_What to produce_. Copy the records word for word, starting with the line that contains "Locate each specified" and continuing through the line that contains "based [429, 461]", with both of those lines included.

_Recorded data_.

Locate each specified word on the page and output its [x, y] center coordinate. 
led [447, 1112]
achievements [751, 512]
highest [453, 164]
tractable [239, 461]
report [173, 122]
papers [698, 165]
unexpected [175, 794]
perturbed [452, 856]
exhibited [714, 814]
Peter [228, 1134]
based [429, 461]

...

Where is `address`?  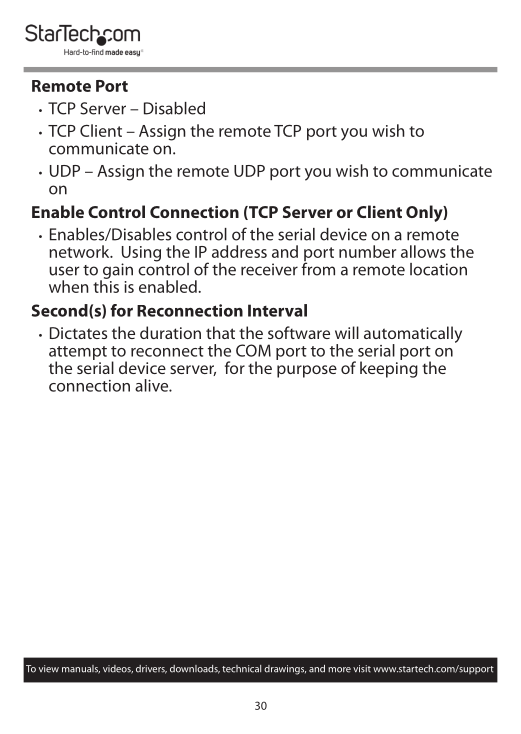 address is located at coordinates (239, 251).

_Correct output_.
Locate each specified word on the page and output its [x, y] center coordinate. 
led [447, 1112]
achievements [751, 512]
highest [453, 164]
tractable [239, 461]
report [173, 122]
papers [698, 165]
unexpected [175, 794]
perturbed [452, 856]
exhibited [714, 814]
Peter [228, 1134]
based [429, 461]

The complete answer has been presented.